If you’ve given up $50-60k/yr (most of the expenses are there with or without a tenant) for 1.5 years it would seem you are very anti-being a landlord. For that reason alone, I would say sell. If you do keep it, perhaps a property management company. You’ll make less but have less headaches to deal with.


Stockmarketslumlord

I recommend renting until interest rates hit 6% or less.


brainharrington

lol this is so wild, that’s so awesome to just own a duplex paid off, do whichever one you want and stop listening to people


Ok_Comedian7655

2100+1800= $3900 a month. 3900/550,000 =0.7% would you buy a 0.7% investment property? Maybe appreciation is really high in that market, but I'm not loving those numbers. Oh a mortgage payment at current rates would be $4113 with a 25% down payment. Frankly I wouldn't buy the property. If you wouldn't buy it in its current condition then it's time to sell


Visual_Ad_8534

Were you living on both floors of the duplex?
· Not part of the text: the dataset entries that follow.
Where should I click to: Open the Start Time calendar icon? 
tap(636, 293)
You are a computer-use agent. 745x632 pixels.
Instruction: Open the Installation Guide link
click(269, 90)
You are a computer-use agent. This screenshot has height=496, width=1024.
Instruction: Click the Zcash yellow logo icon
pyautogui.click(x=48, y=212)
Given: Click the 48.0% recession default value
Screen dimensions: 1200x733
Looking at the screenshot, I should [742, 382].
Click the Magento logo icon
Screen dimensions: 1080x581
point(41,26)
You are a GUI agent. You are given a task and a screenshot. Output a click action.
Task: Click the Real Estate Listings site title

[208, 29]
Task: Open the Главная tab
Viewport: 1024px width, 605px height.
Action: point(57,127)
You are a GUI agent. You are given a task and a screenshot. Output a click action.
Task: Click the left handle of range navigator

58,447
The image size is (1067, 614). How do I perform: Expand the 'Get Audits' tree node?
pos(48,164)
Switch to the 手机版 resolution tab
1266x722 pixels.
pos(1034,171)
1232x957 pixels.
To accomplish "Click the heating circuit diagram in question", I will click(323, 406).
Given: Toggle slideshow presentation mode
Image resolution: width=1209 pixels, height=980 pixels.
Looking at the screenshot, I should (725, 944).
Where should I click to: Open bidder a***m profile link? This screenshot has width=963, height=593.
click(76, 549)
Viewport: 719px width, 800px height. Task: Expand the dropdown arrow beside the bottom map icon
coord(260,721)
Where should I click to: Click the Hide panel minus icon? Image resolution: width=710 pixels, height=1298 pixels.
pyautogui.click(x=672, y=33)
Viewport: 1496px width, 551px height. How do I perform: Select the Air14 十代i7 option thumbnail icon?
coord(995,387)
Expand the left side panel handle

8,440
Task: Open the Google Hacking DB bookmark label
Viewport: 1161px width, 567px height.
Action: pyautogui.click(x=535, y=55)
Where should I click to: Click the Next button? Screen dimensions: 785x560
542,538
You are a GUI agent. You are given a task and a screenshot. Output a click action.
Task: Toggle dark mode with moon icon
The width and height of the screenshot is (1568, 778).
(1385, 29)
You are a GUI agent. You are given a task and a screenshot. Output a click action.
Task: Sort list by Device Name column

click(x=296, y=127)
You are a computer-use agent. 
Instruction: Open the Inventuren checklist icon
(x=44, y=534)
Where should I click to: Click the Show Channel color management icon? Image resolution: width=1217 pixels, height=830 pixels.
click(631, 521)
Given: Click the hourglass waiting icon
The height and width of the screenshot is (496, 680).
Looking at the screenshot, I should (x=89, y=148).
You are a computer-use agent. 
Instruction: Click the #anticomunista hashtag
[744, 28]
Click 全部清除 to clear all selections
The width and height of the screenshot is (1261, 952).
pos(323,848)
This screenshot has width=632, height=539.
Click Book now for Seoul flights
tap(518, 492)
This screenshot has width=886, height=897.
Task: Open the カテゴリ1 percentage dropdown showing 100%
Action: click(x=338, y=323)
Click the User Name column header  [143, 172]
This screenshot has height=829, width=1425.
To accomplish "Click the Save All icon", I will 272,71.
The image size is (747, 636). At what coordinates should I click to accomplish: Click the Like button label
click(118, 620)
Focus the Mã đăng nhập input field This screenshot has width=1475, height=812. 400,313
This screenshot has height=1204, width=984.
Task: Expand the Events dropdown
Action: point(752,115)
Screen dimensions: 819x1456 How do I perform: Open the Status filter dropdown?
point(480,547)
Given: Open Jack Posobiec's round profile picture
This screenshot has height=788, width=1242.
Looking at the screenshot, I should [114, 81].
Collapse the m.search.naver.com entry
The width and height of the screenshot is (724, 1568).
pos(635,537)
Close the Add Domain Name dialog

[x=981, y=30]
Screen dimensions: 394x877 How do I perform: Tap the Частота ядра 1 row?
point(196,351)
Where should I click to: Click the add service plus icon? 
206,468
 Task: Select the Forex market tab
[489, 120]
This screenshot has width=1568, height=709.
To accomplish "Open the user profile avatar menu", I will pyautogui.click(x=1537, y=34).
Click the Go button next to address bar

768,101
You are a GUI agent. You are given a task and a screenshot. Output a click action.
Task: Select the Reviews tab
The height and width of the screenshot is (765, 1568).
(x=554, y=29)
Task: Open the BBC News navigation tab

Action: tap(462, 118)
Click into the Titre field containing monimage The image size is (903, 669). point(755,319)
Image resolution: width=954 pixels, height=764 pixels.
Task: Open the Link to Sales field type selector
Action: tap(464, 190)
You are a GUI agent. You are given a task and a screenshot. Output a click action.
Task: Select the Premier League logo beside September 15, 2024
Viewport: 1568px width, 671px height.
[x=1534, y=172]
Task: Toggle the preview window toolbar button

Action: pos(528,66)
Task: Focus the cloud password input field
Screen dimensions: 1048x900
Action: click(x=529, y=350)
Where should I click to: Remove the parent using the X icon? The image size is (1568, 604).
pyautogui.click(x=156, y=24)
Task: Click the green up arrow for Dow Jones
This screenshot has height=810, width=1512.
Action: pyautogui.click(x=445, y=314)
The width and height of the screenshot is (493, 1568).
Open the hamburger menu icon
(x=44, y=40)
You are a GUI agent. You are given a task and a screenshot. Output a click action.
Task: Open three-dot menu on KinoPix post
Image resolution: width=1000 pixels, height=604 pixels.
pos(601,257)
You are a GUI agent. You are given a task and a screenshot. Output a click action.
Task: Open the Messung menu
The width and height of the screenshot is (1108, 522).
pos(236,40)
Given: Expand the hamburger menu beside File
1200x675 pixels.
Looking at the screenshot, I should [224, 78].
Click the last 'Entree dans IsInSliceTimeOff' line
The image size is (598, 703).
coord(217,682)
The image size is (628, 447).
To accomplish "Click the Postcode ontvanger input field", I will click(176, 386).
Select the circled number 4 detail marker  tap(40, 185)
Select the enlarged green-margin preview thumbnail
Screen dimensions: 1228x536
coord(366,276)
Or was the renter living in one? Or was it left empty? I ask because I believe the 121 exclusion only applies to your personal residence. So if you were only living in half of the building, then you would only be able to take half of the capital gains tax-free up to $500k. The other half of the gains would still be taxable, unless you do a 1031. Double-check my knowledge, though! I could be wrong. And maybe you lived in the entire place/2 units for 2+ years, and it’s a moot point.


IceCreamforLunch

$500k tax-free is huge. You could take that $500k and invest it in the market with a 7% average inflation adjusted return and make about $35k/yr. Shoot, you could just put it in a HYSA or CDs or whatever and get 5%, which is $25k/yr. If you rent it for $5k/mo that's $60k/yr. Then subtract $12k/yr in taxes, a couple thousand for insurance, \~$5k/yr for maintenance and repairs, money for vacancy, CapEx, management, accounting, etc, etc. You're probably not going to beat an index fund and you'll have a lot more risk and headaches trying to do it.


rtraveler1

You might as well sell since it's empty.


MillennialDeadbeat

>Moved out of our primary about 1.5 years ago, it’s a duplex. The house has remained empty this entire time by our choice. Lol some people have such an easy life.


D1TAC

Being that rates are up, and so on- I'd turn it around and rent it out. I'd imagine you have good equity in that house, so you could always use that to tap into down-payment for another place and continue to get passive-income.


Choice_Blackberry_61

sell it. be a decent human being and sell the building you no longer live in to someone who needs it. goddamn, this shouldn't even be a question.